# Not a very smoke flavor



## pagraybeard (Jul 25, 2017)

Looking for some input. Smoked some longhorn the other evening and it seems like the smoke didn't take if that's proper terminology . 
     I have a mes30 with the mailbox mod. I use the 6" amazn tube in the mailbox.( Gives me about 2 1/2 hrs)
      Outside temp.was 76. I placed a frozen water bottle inside the smoker to keep it cooled.smoker climbed to 82 at one point.i did turn the heat on briefly to get a draft going.
    The mailbox was placed about 5' away and 2' lower. I used  sugarmaple pellets.
     Just didn't get the results. I had hoped for.
Any suggestions are appreciated and thanks in advance.


----------



## chef jimmyj (Jul 25, 2017)

How long did you smoke it? Some like 2 hours, many go 4, some longer. Everything you posted is a correct procedure...JJ


----------



## pagraybeard (Jul 25, 2017)

It was in for just over 2hrs. I'm thinking the sugarmaple was the wrong smoke.


----------



## chef jimmyj (Jul 25, 2017)

I find straight maple a bit light.

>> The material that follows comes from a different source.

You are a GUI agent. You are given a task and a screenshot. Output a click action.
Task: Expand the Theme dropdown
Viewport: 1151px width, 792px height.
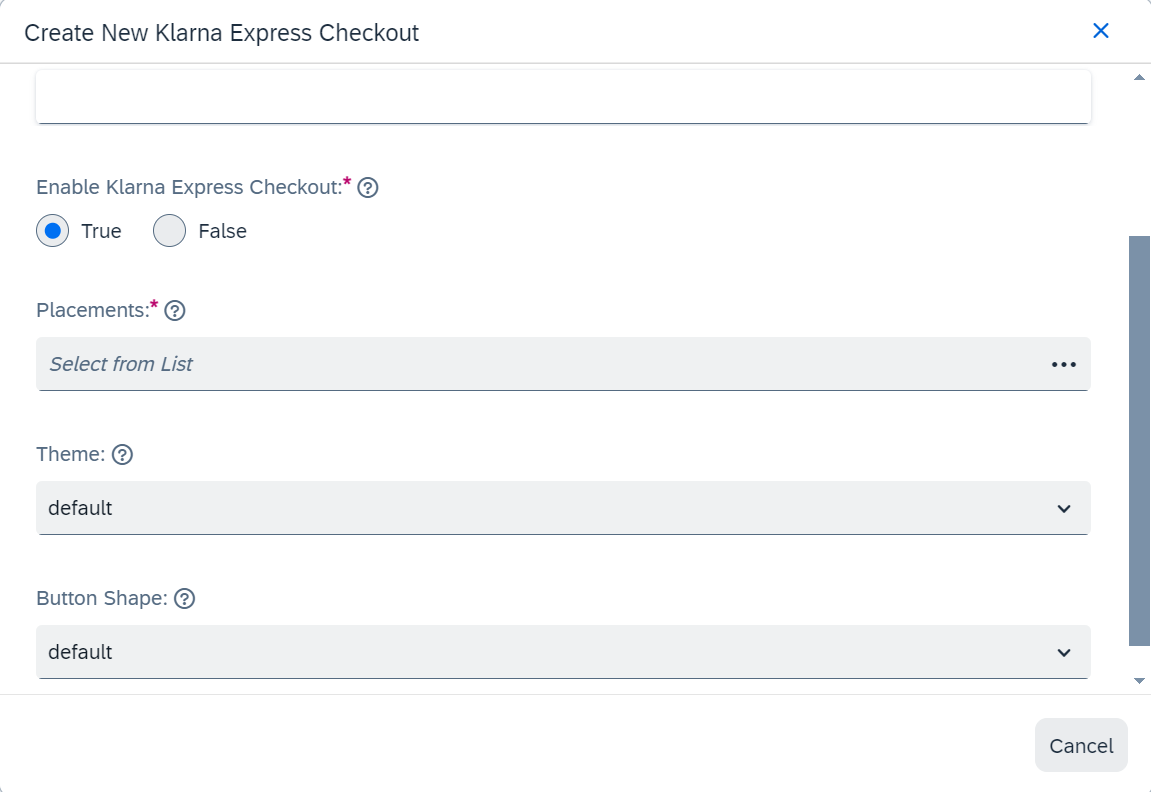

I like Pitmasters Blend with Maple, Hickory and Cherry. Try other pellets and go longer...JJ


----------



## pagraybeard (Jul 25, 2017)

Can it hurt to put it back in with a different smoke? Or will it not take it?I just hate screwing it up


----------



## tropics (Jul 25, 2017)

pagraybeard said:


> Can it hurt to put it back in with a different smoke? Or will it not take it?I just hate screwing it up


You can put it back in with no problem,remember after it has been smoked let it rest a few weeks to mellow

Richie


----------



## pagraybeard (Jul 25, 2017)

That's what I'll do then. I bagged overnite then sampled it when I was vacuum packing it.


----------



## tropics (Jul 25, 2017)

pagraybeard said:


> That's what I'll do then. I bagged overnite then sampled it when I was vacuum packing it.


You do not have to see a lot of color when you first take it out,it will get color as it ages

Richie


----------



## pagraybeard (Jul 25, 2017)

Well,I put all the longhorn back in the smoker. Ran 2 1/2 more hours with pitmasters blend. Now to wait ......


----------